Ainda há pouco, esses picos e ondas de calor extremo eram chamados silent killers, matadores silenciosos, pois, como afirmam Camilo Mora e colegas, “a doença por calor (ou seja, a ultrapassagem grave da ótima temperatura interna do corpo) é frequentemente mal diagnosticada, porque a exposição ao calor extremo tende a resultar em disfunção de vários órgãos, o que pode levar a erro de diagnóstico”. Mas isso está mudando. No trabalho citado, Camilo Mora e dezessete coautores procuram mostrar justamente o impacto populacional direto do calor quando este ultrapassa o limiar de mortalidade dos humanos:

Atualmente, cerca de 30% da população mundial está exposta a condições climáticas que excedem o limiar de mortalidade por ao menos vinte dias por ano […] Uma ameaça crescente à vida humana por excesso de calor parece agora inevitável, mas será muito agravada se os gases de efeito estufa não forem consideravelmente reduzidos.

Repercutindo esse trabalho, um editorial da revista Nature relembra esse fato, a que se começa a dar mais e mais atenção:

De chuvas extremas à elevação do nível do mar, o aquecimento global deve causar caos na vida humana. Por vezes, o impacto mais direto — o próprio aquecimento — é esquecido. E, no entanto, o calor mata. Afinal, o corpo evoluiu para funcionar numa faixa muito estreita de temperaturas. Nosso mecanismo de resfriamento baseado em transpiração é rudimentar; ultrapassada certa combinação de alta temperatura e umidade, ele falha. Estar ao sol e exposto a tal ambiente por qualquer período de tempo se torna rapidamente uma sentença de morte. E esse ambiente está se expandindo. Uma zona de morte está se alastrando sobre a superfície da Terra, ganhando um pouco mais de terreno a cada ano.
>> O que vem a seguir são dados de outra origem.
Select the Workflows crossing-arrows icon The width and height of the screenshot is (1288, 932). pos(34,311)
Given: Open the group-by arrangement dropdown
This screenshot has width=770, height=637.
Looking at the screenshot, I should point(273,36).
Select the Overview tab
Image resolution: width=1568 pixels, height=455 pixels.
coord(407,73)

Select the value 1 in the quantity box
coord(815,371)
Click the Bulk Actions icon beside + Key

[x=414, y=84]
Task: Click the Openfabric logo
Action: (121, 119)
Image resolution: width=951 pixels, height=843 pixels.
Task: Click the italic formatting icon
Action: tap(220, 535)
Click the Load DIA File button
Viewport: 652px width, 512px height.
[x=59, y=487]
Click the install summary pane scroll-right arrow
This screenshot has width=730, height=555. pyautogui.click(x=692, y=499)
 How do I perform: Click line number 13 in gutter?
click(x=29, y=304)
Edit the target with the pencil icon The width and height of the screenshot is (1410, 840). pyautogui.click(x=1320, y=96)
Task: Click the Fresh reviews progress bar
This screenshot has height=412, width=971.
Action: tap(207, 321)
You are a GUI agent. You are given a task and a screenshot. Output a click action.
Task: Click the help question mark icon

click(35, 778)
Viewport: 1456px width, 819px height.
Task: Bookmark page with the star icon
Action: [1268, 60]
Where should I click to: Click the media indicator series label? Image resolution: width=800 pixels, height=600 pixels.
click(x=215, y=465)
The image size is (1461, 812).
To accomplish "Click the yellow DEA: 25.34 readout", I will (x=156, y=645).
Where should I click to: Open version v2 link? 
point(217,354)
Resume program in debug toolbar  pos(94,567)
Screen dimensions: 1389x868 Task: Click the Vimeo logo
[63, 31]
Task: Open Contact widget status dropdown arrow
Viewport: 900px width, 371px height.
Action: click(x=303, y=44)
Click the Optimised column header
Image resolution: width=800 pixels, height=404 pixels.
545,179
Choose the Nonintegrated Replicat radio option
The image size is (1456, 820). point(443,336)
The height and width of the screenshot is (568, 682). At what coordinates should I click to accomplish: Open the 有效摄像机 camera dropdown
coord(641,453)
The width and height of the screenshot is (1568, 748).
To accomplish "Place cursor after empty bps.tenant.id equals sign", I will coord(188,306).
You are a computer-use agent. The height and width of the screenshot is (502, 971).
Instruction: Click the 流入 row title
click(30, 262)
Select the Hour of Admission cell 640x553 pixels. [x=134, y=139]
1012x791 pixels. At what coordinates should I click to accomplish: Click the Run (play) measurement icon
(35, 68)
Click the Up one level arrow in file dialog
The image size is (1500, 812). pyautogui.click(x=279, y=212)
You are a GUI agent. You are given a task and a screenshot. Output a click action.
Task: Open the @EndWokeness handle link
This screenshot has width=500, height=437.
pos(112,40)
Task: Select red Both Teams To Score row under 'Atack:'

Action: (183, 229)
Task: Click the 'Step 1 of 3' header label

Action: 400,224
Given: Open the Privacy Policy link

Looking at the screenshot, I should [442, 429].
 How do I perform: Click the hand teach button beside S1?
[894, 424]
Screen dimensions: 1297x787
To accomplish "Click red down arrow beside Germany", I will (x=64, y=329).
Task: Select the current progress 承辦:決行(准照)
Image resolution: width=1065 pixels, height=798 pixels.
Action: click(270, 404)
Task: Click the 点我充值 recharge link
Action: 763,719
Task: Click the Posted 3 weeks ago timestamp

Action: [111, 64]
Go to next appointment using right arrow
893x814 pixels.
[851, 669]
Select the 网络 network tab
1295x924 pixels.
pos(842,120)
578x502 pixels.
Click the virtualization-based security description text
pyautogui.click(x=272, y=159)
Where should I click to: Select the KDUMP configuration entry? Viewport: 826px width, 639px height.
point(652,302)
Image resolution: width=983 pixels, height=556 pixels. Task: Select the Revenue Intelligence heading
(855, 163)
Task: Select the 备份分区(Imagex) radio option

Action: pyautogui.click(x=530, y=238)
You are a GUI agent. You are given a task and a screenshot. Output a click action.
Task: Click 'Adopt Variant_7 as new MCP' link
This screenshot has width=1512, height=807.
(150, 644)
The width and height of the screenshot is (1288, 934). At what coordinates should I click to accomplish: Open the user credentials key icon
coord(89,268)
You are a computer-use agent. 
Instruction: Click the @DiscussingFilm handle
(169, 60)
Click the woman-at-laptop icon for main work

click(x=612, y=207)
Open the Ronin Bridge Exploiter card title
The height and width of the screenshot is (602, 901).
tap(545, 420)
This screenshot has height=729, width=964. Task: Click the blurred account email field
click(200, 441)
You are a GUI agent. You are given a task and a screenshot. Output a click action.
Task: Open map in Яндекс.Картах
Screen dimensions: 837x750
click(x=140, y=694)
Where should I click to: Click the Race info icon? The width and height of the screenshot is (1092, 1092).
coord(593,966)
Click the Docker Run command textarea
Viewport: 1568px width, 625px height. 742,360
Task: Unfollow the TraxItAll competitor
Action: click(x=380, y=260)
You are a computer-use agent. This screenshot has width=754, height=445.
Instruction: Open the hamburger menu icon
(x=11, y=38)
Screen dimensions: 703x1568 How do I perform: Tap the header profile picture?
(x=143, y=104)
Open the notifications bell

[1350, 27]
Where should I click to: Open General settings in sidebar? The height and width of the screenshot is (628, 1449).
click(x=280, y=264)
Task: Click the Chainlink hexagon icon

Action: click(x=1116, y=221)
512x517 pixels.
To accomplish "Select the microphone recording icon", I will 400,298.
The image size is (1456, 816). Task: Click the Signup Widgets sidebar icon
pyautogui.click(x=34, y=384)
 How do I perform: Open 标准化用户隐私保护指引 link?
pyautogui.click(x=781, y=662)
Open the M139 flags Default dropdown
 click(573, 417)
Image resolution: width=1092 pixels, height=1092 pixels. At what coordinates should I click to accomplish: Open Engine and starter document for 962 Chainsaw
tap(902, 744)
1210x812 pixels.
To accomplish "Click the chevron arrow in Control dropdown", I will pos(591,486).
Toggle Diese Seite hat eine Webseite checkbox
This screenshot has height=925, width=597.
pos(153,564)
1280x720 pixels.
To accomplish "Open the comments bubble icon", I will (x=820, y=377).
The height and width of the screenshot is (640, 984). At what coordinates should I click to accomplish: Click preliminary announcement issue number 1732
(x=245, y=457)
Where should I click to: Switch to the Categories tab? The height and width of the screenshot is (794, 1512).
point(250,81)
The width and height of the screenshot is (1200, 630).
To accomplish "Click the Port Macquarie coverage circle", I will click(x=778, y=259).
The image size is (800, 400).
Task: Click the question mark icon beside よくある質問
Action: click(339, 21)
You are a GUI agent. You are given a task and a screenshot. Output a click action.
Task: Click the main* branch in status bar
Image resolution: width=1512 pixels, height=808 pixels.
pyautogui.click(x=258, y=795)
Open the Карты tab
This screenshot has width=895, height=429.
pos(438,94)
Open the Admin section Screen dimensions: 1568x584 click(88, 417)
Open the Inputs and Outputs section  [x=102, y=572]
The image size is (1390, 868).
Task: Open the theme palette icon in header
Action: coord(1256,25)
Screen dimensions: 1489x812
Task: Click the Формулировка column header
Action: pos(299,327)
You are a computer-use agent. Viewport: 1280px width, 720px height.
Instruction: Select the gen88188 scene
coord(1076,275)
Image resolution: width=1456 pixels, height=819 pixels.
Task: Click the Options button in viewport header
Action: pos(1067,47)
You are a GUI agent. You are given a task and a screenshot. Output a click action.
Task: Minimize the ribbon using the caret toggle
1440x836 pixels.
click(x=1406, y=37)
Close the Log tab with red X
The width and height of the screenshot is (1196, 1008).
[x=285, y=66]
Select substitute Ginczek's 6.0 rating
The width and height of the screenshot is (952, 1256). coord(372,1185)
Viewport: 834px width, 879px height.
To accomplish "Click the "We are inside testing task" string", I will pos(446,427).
A transpiração é um processo de evaporação que causa resfriamento do corpo, pois as moléculas de água com maior energia cinética (calor sensível) evaporam, deixando no corpo as de menor energia (calor latente). A capacidade dos humanos de transpirar — e, portanto, dissipar calor — em ambientes de alta umidade é muito menor do que em ambientes de baixa umidade. Quanto maior a umidade relativa do ar, maior é a dificuldade de as glândulas transpiratórias acionarem esse mecanismo de resfriamento evaporativo do corpo. Em situação de extrema umidade do ar, a fisiologia humana atinge seu limite de eficiência evaporativa em níveis muito baixos de calor. Esse limite, expresso pelo termo “temperatura de bulbo úmido” (wet bulb temperature ou TW), é ultrapassado em temperaturas maiores que 35°C (TW> 35°C). Em tais temperaturas, combinadas à alta umidade, o sistema de resfriamento natural, inclusive de organismos jovens e saudáveis, entra em alto risco de falência, mesmo à sombra e com quantidades ilimitadas de hidratação. A consequência mais provável é então a morte por hipertermia ou por complicações a ela associadas. “Algumas localidades costeiras subtropicais”, afirmam Colin Raymond e colegas, “já reportaram uma temperatura de bulbo úmido de 35°C, e a frequência em geral desse calor extremamente úmido mais que dobrou desde 1979.” Além disso, o calor pode levar à morte por outros muitos fatores, entre os quais a desidratação e a insolação.